The first full-fat GPU based on Nvidia’s all-new Pascal architecture is here. And while the Tesla P100 is aimed at professionals and deep learning systems rather than consumers, if consumer Pascal GPUs are anything like it—and there’s a very good chance they will be—gamers and enthusiasts alike are going to see a monumental boost in performance.
The Tesla P100 is the first full-size Nvidia GPU based on the TSMC 16nm FinFET manufacturing process—like AMD, Nvidia has been stuck using an older 28nm process since 2012—and the first to feature the second generation of High Bandwidth Memory (HBM2). Samsung began mass production of faster and higher capacity HBM2 memory back in January. While recent rumours suggested that both Nvidia and AMD wouldn’t use HMB2 this year due to it being prohibitively expensive—indeed, AMD’s recent roadmap suggests that its new Polaris GPUs won’t use HBM2—Nvidia has at least taken the leap with its professional line of GPUs.
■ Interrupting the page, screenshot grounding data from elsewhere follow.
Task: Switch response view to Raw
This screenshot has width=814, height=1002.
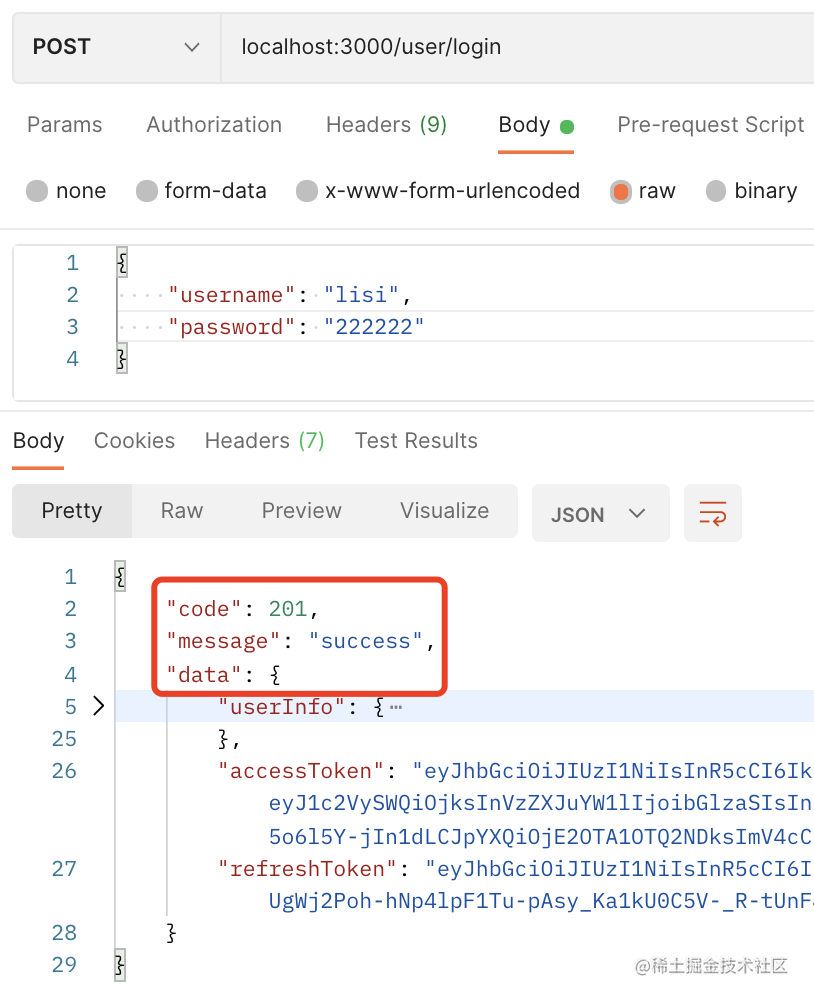Action: (x=182, y=511)
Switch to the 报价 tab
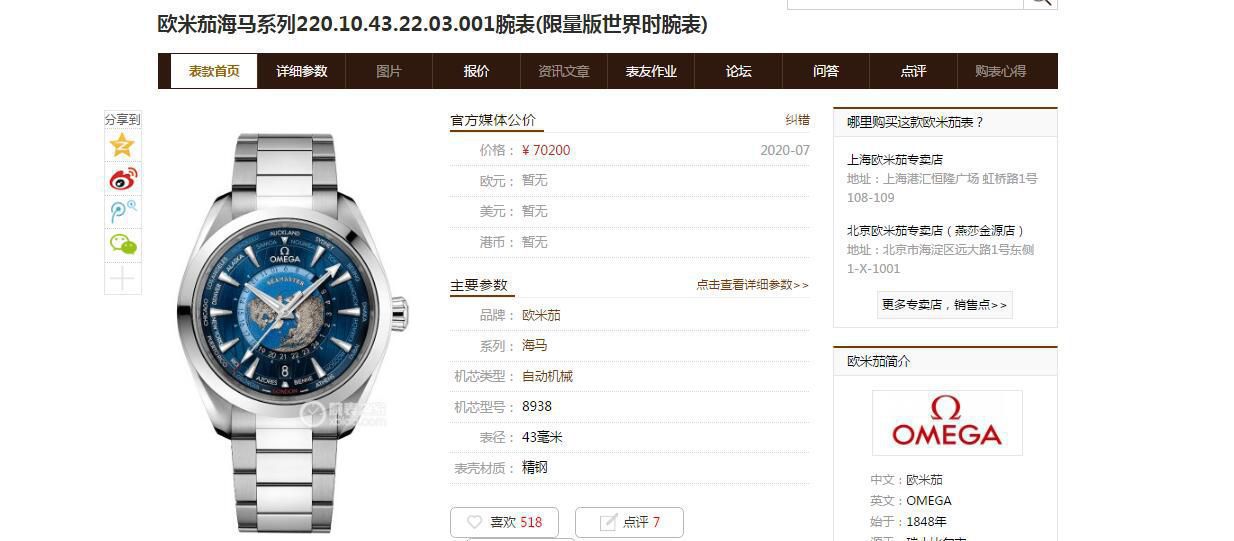 click(x=477, y=71)
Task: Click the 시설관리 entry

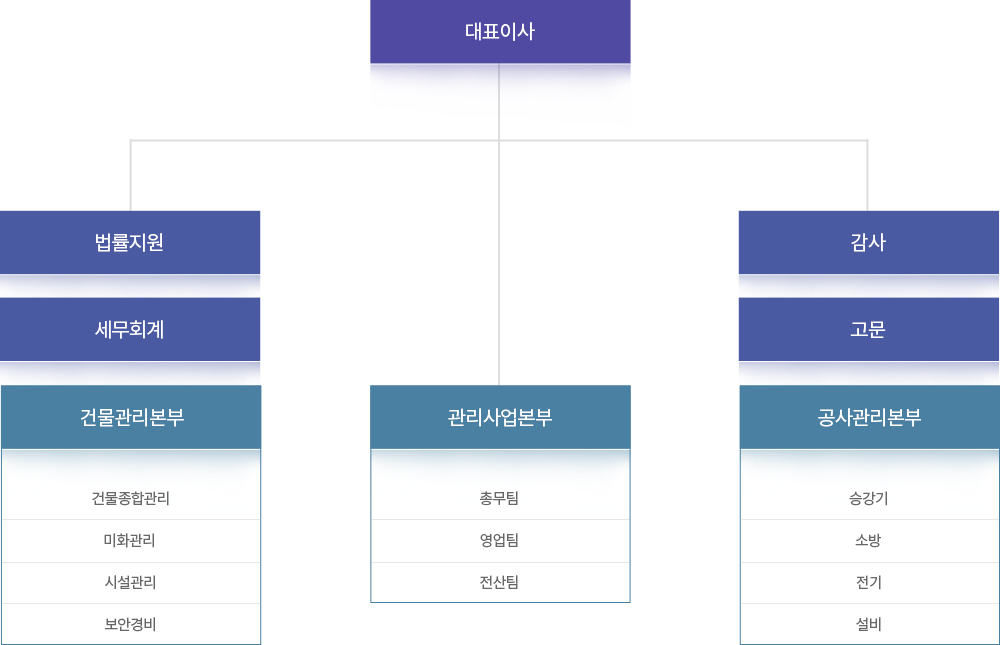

The result of the P100’s more efficient manufacturing process, architecture upgrades, and HBM2 is a big boost in performance over Nvidia’s current performance champs like the Maxwell-based Tesla M40 and the Titan X/Quadro M6000. Nvidia says the P100 reaches 21.2 teraflops of half-precision (FP16) floating point performance, 10.6 teraflops of single precision (FP32), and 5.3 teraflops (1/2 rate) of double precision. By comparison, the Titan X and Tesla M40 offer just 7 teraflops of single precision floating point performance.
Memory bandwidth more than doubles over the Titan X to 720GB/s thanks to the wider 4096-bit memory bus, while capacity goes up to 16GB. Interestingly, the Tesla P100 isn’t even a fully-enabled version of Pascal; it’s based on the company’s new GP100 GPU, with 56 of its 60 streaming multiprocessors (SM) enabled. The GP100 die, with a surface area of 610 square millimetres, is roughly the same size as the GM200 Titan X. Rather than shrink down the die thanks to the smaller 16nm process, Nvidia has instead chosen to simply fill the same space up with a lot more transistors—15.3 billion of them to be precise—almost doubling that of the top-end GM200 Maxwell chip.
While Nvidia hasn’t unveiled all the underlying details of the Pascal architecture just yet, there are some interesting titbits to be gleaned from the initial info. There’s a core clock of 1328MHz and a boost clock of 1480MHz—both much higher than Maxwell-based GPUs—along with a 300W TDP. Pascal features 64 FP32 CUDA cores per SM, compared 128 on Maxwell, with each of those SMs also containing 32 FP64 CUDA cores. That results in the 1/2 rate performance of double precision floating point. Pascal is also able to pack two FP16 operations inside a single FP32 CUDA core. The HBM2 memory is laid out in four 4GB stacks, each with a 1024-bit width for a total 4096-bit memory bus.
The P100 also supports NVLink, a proprietary interconnect announced way back in 2014 that allows multiple GPUs to connect directly to each other or supporting CPUs at a much higher bandwidth than currently offered by PCI Express 3.0. It also supports up to eight GPU connections, rather than the four of PCIe and SLI.
“GPUs have fast but small memories, and CPUs have large but slow memories,” Nvidia CEO Jen-Hsun Huang said back in 2014, when NVLink was originally announced. “Accelerated computing applications typically move data from the network or disk storage to CPU memory and then copy the data to GPU memory before it can be crunched by the GPU. With NVLink, the data moves between the CPU memory and GPU memory at much faster speeds, making GPU-accelerated applications run much faster.”
Huang also teased at the time that systems packing Pascal graphics would wind up being 10 times faster than Maxwell-based systems—but at GTC 2016, as he unveiled the P100, he upped the ante, saying that certain tasks will see a 12-fold increase in speed. A task that completes in 25 hours on a Maxwell-accelerated PC may take just two hours on a Pascal system, he claimed.